Pixel coordinate grounding data:
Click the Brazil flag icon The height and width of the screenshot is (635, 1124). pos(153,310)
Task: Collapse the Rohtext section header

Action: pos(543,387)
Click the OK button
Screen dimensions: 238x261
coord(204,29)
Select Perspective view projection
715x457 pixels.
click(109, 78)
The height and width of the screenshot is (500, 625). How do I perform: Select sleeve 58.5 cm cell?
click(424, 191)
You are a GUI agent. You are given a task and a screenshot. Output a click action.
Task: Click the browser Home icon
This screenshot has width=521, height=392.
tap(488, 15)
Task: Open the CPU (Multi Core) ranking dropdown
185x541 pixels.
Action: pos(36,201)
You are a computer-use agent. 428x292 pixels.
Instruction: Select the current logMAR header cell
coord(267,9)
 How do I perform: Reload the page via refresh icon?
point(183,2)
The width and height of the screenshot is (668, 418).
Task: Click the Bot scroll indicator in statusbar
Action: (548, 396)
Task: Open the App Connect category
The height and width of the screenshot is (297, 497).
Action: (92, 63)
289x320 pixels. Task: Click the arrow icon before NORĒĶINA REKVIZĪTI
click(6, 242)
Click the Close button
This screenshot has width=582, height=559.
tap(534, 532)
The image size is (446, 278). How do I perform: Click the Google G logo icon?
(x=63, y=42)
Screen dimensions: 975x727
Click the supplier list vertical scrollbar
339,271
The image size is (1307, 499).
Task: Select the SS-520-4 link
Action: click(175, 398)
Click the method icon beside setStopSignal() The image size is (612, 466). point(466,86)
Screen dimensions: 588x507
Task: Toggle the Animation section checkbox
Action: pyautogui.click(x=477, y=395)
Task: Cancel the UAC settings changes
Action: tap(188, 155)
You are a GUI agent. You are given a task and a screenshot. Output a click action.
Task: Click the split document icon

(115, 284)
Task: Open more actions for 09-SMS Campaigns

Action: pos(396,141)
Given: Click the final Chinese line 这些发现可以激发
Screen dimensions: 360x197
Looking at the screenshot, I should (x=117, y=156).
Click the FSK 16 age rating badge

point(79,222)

REQUIREMENT:
Given the records above, restate word for word only the lines starting at the one with "Task: Collapse the Rohtext section header" and ending at the one with "Screen dimensions: 975x727".

WORKED SOLUTION:
Task: Collapse the Rohtext section header

Action: pos(543,387)
Click the OK button
Screen dimensions: 238x261
coord(204,29)
Select Perspective view projection
715x457 pixels.
click(109, 78)
The height and width of the screenshot is (500, 625). How do I perform: Select sleeve 58.5 cm cell?
click(424, 191)
You are a GUI agent. You are given a task and a screenshot. Output a click action.
Task: Click the browser Home icon
This screenshot has width=521, height=392.
tap(488, 15)
Task: Open the CPU (Multi Core) ranking dropdown
185x541 pixels.
Action: pos(36,201)
You are a computer-use agent. 428x292 pixels.
Instruction: Select the current logMAR header cell
coord(267,9)
 How do I perform: Reload the page via refresh icon?
point(183,2)
The width and height of the screenshot is (668, 418).
Task: Click the Bot scroll indicator in statusbar
Action: (548, 396)
Task: Open the App Connect category
The height and width of the screenshot is (297, 497).
Action: (92, 63)
289x320 pixels. Task: Click the arrow icon before NORĒĶINA REKVIZĪTI
click(6, 242)
Click the Close button
This screenshot has width=582, height=559.
tap(534, 532)
The image size is (446, 278). How do I perform: Click the Google G logo icon?
(x=63, y=42)
Screen dimensions: 975x727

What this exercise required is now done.